§ Task instructions
All lines with the word "Open" in the material below are required.

■ ■ ■ ■ ■ ■ ■

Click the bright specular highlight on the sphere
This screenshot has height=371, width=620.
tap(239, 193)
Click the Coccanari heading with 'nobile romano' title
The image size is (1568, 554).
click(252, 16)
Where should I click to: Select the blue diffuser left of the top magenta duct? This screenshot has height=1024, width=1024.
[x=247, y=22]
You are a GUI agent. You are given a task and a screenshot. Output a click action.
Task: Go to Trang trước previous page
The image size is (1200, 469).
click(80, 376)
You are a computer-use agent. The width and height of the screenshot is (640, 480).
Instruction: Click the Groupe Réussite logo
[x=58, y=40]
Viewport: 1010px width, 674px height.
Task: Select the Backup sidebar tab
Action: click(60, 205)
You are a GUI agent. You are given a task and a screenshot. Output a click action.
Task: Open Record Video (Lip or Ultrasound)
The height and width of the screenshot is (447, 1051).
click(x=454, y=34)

■ ■ ■ ■ ■ ■ ■

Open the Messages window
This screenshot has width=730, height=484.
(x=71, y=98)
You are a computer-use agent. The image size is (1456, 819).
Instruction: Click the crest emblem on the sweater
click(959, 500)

■ ■ ■ ■ ■ ■ ■

§ Output for this exercise
Task: Open Record Video (Lip or Ultrasound)
Open the Messages window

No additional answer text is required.